The closest extinct relative to modern people, Neanderthals existed from about 400,000 years ago to about 30,000 years ago. They coexisted with modern humans for 30,000 to 50,000 years. While many people think of Neanderthals as very primitive, they had tools for things like hunting and sewing, controlled fire, lived in shelters and buried their dead.

In March Paabo and colleagues reported they had found a previously unknown human species that lived 30,000 years ago alongside modern humans and Neanderthals in Siberia.
Scientists have for years speculated that several different species of humans lived side by side at various times over the past million years. But many would have lived in tropical zones where bones are not easily preserved.Paabo said modern-day Africans may carry some of that unknown DNA even if they do not have Neanderthal ancestors.

People are always interested in the questions: Where did I come from? ...How did I get here? We are getting the picture, a bit at a time.
You know those insurance commercials that say,"So easy, even a caveman could do it"? Well, this discovery gives them a whole new meaning.

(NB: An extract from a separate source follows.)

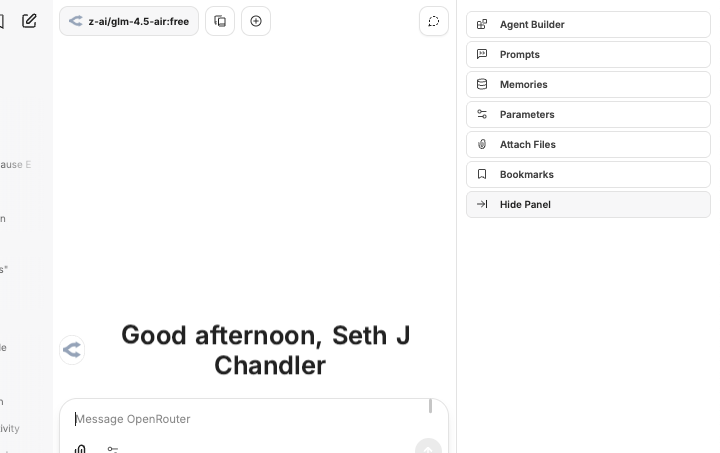Click the Memories database icon
The width and height of the screenshot is (720, 453).
click(x=482, y=84)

Here is another interesting question . Should we clone a neanderthal ? it is one of the ideas being bandied about at scientific cocktail parties. The idea is frought with danger.
In the 1920s, the Soviet leader Josef Stalin ordered the researcher who perfected the technique of artificial insemination, Ilya Ivanov, to create a “living war machine. ” Ivanov’s brief, as American writer Charles Siebert reports in his remarkable book, The Wachula Woods Accord, was to artificially inseminate chimpanzees with human sperm to create a new hybrid.Stalin dreamed of a large, invincible Red Army and a vast slave workforce to carry out his Five Year Plans. He thought a chimp-human hybrid would serve admirably. According to Russian newspapers, Stalin told Ivanov “I want a new invincible human being insensitive to pain, resistant and indifferent about the quality of food they eat.”
Ivanov failed miserably to produce such a chimp-human hybrid, though he certainly tried. In the 1930s, the biologist fell from political grace and was exiled to Kazakhstan in one of the many purges of the time.
All this strikes me as an important cautionary tale. What if one of the world’s whacky dictators (and we do have 'em) got it into his head to clone Neanderthals as slave laborers or a new kind of soldier, one physically stronger than modern humans? Far fetched ? Perhaps. But I don’t think we can blithely ignore the lessons of history.